Pull the embedding model Ollama needs for semantic search:
ollama pull all-minilm:l6-v2
If you want the template layer without the memory system, pass --no-memory:
npx get-claudia my-project --no-memory
Claudia still works with markdown files alone. You can add the memory system later by running the installer again.
Development Velocity
The project moves fast.
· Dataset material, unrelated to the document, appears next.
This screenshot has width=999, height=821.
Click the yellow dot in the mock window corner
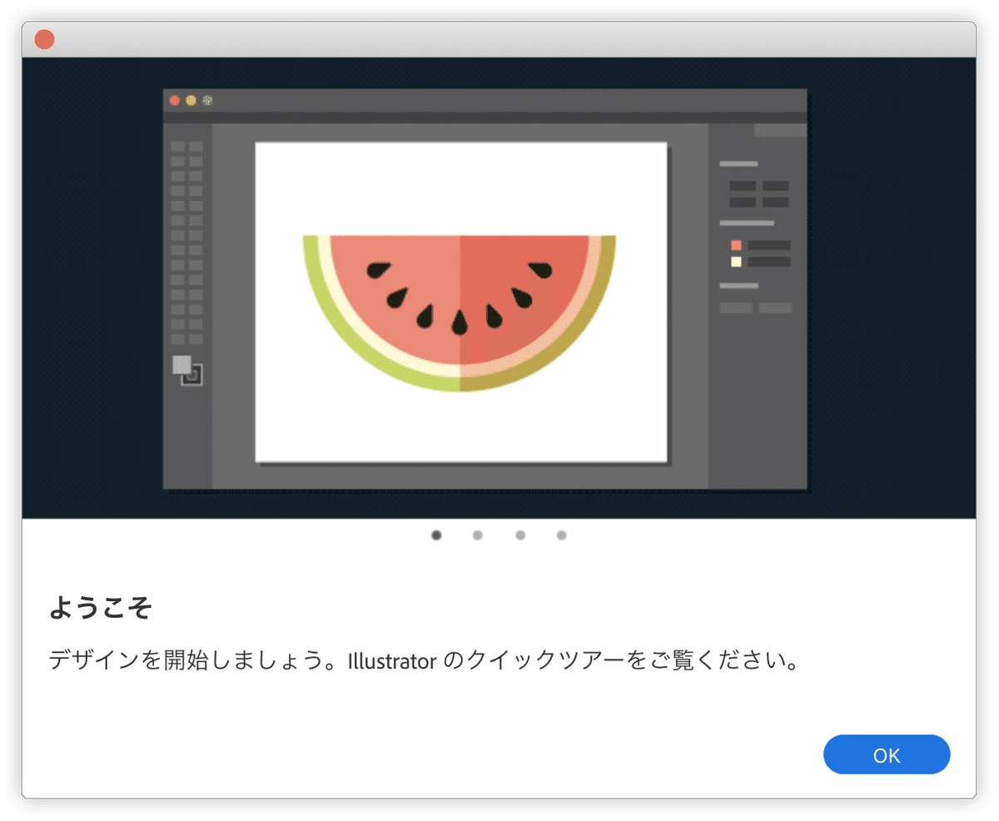click(189, 101)
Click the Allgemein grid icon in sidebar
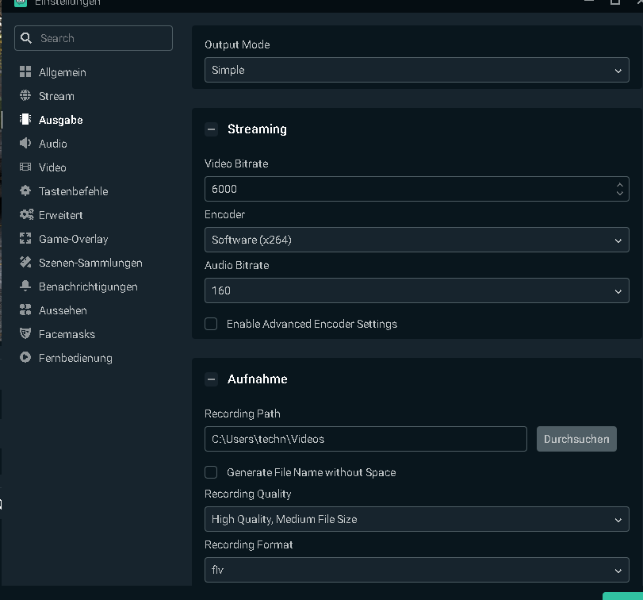643x600 pixels. 25,72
Claudia went from v1.0 to v1.55 in under two months, with 373 commits and named releases like “The Unified Memory Release,” “The Reliability Release,” and “The Community Release.” The changelog reads like a product roadmap being executed in real time.
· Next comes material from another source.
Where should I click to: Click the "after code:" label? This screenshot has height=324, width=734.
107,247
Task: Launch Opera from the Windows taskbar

Recent milestones include the Brain Visualizer with GPU-accelerated 3D rendering, Relationship Intelligence with automatic connection mapping, Google Workspace integration (v1.51), and a Messaging Gateway that lets you talk to Claudia from your phone.
Why It’s Worth Trying
Claudia solves a real problem. The people, promises, and priorities in your professional life are scattered across email, chat, notes, and your own head. Claudia pulls them into one place and keeps them current.
It is open source under the PolyForm Noncommercial license, actively maintained, and the community is welcoming. I contributed 7 PRs covering installer reliability, a --skip-memory flag, and integration tests — 4 merged, and I was credited as the first external contributor. The v1.55.21 “Community Release” cleared the entire GitHub backlog: 13 issues closed, 7 PRs merged, zero open.
If you use Claude Code already, Claudia is worth a look.